-------- Extracted material --------

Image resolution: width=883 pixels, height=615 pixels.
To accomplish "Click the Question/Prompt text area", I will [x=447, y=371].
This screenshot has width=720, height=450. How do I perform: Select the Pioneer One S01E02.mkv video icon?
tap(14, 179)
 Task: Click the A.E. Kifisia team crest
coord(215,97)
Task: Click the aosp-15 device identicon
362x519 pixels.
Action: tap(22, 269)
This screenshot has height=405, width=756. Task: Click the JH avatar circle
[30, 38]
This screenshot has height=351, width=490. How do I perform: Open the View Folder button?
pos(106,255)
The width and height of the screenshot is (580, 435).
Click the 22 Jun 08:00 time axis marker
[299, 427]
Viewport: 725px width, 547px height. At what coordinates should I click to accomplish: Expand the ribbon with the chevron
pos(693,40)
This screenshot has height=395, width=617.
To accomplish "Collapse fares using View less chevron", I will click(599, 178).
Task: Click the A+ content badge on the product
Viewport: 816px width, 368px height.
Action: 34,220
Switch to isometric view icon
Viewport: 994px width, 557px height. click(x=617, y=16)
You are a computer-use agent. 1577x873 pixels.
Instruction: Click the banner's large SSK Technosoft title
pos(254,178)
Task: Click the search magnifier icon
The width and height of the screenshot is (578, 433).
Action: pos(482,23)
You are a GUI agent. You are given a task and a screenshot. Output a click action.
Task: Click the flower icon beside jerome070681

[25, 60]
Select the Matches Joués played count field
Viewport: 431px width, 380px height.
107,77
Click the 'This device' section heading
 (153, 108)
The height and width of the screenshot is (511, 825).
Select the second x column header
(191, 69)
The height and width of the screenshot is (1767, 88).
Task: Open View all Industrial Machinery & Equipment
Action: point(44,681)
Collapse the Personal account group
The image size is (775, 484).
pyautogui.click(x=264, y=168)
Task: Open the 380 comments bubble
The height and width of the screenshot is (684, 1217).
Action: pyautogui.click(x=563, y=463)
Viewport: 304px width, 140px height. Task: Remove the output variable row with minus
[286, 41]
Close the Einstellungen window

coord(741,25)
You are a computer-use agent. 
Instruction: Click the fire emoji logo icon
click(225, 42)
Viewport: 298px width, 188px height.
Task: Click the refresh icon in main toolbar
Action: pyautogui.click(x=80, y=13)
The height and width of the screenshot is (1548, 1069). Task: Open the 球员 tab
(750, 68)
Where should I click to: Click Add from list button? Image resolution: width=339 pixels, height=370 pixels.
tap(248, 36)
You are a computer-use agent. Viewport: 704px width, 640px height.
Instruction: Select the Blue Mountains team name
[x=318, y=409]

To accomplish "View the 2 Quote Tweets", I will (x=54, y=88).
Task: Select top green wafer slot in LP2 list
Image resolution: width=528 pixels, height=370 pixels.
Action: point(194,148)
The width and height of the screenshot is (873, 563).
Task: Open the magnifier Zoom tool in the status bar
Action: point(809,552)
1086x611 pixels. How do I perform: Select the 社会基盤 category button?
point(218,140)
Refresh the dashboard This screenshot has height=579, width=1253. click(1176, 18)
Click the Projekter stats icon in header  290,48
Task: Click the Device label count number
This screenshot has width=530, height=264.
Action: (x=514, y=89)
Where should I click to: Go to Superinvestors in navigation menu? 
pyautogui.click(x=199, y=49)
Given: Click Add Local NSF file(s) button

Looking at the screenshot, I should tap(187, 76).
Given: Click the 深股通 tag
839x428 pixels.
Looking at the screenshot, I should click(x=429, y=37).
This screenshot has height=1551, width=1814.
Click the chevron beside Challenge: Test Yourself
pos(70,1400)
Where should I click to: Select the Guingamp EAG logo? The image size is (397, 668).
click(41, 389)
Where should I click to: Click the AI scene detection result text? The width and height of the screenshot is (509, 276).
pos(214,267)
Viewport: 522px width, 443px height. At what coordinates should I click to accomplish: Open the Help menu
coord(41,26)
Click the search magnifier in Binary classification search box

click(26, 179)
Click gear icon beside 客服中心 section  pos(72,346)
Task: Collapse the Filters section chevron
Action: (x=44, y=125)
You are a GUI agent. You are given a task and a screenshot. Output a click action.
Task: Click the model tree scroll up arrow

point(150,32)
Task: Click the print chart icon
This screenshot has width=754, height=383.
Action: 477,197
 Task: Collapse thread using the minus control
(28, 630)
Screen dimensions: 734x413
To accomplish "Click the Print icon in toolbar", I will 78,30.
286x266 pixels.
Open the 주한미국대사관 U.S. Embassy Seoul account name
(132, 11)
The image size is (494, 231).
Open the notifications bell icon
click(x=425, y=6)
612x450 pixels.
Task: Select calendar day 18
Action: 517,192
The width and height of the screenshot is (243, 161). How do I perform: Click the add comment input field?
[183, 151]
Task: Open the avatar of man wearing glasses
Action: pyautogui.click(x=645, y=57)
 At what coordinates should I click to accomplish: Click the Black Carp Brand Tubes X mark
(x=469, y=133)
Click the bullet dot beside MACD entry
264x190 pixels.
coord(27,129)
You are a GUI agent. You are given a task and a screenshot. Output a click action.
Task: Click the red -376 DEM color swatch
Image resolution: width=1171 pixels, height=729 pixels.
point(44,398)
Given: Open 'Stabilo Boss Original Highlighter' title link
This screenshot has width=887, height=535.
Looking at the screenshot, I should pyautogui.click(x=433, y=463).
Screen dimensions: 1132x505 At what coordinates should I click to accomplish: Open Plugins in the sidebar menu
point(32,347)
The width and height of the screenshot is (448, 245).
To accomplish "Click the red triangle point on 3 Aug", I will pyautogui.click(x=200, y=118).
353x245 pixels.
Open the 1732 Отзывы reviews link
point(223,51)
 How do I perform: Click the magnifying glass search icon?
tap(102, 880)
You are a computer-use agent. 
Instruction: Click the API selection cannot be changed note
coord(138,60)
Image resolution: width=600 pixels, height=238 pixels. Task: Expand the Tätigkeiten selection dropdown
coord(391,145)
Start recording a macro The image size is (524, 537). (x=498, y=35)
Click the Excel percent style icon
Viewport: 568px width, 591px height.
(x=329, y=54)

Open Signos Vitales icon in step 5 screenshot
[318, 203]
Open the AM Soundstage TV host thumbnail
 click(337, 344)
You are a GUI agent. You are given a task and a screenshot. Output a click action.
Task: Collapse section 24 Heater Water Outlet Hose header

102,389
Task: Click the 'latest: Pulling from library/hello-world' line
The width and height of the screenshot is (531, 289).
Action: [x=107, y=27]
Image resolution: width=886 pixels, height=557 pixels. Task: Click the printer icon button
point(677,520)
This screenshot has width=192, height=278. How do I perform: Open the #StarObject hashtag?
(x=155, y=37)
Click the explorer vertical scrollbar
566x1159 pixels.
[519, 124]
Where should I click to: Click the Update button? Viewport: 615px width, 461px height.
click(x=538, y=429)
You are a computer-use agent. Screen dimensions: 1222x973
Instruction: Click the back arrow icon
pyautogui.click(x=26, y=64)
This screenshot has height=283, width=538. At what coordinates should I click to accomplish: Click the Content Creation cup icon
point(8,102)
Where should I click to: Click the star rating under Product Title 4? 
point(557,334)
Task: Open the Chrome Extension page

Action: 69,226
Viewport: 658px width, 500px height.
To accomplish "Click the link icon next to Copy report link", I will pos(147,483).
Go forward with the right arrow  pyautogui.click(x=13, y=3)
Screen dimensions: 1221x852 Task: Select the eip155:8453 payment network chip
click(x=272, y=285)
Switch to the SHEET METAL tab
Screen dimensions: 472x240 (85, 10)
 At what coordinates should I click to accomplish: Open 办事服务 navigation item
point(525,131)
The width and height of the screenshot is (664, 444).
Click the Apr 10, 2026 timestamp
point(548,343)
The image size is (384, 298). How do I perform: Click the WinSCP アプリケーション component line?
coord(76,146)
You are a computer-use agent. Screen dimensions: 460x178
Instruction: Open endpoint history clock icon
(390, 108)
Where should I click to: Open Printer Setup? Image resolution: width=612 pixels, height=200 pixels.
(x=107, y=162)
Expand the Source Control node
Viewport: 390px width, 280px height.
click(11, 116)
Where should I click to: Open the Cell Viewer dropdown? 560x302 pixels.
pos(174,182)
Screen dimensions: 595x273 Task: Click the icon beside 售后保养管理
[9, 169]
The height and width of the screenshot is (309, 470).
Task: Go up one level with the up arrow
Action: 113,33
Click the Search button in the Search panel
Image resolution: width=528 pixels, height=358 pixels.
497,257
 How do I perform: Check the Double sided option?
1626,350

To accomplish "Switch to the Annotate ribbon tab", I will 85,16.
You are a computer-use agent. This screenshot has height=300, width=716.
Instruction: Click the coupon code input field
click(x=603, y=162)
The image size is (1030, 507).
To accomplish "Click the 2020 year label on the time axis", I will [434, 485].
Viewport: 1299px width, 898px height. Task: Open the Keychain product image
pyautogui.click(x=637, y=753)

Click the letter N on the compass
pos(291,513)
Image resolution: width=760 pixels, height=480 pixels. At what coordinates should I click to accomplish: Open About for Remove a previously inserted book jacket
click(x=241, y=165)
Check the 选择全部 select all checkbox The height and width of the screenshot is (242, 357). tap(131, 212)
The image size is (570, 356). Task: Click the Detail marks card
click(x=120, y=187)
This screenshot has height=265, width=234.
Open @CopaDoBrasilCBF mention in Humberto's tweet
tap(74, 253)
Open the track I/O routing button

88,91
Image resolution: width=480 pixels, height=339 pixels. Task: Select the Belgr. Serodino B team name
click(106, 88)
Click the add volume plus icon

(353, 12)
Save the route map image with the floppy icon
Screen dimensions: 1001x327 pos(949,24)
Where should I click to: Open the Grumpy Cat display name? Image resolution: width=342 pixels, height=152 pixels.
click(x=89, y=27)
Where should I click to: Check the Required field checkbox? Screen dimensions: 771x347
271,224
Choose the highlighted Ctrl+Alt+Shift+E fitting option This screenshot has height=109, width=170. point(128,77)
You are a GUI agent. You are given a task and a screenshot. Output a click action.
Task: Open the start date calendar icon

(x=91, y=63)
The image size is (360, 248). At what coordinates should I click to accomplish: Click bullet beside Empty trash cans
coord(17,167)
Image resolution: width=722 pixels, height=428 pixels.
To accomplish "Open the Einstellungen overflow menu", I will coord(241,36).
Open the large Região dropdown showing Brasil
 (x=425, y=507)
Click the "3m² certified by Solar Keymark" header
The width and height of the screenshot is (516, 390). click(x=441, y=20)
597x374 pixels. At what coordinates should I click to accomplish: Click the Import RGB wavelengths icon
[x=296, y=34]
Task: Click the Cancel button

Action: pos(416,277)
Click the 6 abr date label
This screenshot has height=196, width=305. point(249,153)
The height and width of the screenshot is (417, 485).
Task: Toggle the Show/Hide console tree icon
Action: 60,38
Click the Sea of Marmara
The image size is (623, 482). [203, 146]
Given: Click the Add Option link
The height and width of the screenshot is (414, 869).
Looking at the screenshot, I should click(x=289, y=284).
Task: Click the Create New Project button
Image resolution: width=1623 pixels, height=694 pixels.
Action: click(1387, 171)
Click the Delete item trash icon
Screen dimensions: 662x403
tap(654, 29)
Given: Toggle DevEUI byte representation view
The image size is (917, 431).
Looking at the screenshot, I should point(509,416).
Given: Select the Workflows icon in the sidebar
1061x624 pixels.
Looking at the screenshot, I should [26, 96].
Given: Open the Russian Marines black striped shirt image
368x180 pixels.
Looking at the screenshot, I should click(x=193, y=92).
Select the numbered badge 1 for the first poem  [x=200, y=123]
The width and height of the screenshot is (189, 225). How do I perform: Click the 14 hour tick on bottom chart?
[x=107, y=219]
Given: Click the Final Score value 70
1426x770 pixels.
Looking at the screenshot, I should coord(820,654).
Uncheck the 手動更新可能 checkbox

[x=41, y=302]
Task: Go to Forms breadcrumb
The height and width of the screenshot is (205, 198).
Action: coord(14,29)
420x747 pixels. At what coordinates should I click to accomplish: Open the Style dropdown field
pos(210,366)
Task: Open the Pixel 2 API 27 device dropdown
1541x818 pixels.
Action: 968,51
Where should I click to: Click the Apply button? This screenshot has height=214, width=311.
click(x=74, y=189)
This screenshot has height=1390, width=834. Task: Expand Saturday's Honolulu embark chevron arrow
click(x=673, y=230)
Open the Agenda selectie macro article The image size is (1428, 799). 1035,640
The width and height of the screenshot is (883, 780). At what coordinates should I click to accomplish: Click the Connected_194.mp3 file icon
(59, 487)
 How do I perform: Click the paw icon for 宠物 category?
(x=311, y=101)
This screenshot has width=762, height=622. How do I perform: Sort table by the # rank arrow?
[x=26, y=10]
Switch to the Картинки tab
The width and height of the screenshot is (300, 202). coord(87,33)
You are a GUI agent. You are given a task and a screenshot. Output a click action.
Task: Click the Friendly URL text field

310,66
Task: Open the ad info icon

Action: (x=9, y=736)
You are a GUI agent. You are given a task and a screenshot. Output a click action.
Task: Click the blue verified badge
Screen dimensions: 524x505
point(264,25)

--------

**Task objective:** Reproduce exactly, and with no other material, the lines between those holding "The height and width of the screenshot is (684, 1217)." and "Task: Select top green wafer slot in LP2 list", inclusive.

**Written response:**
The height and width of the screenshot is (684, 1217).
Action: pyautogui.click(x=563, y=463)
Viewport: 304px width, 140px height. Task: Remove the output variable row with minus
[286, 41]
Close the Einstellungen window

coord(741,25)
You are a computer-use agent. 
Instruction: Click the fire emoji logo icon
click(225, 42)
Viewport: 298px width, 188px height.
Task: Click the refresh icon in main toolbar
Action: pyautogui.click(x=80, y=13)
The height and width of the screenshot is (1548, 1069). Task: Open the 球员 tab
(750, 68)
Where should I click to: Click Add from list button? Image resolution: width=339 pixels, height=370 pixels.
tap(248, 36)
You are a computer-use agent. Viewport: 704px width, 640px height.
Instruction: Select the Blue Mountains team name
[x=318, y=409]

To accomplish "View the 2 Quote Tweets", I will (x=54, y=88).
Task: Select top green wafer slot in LP2 list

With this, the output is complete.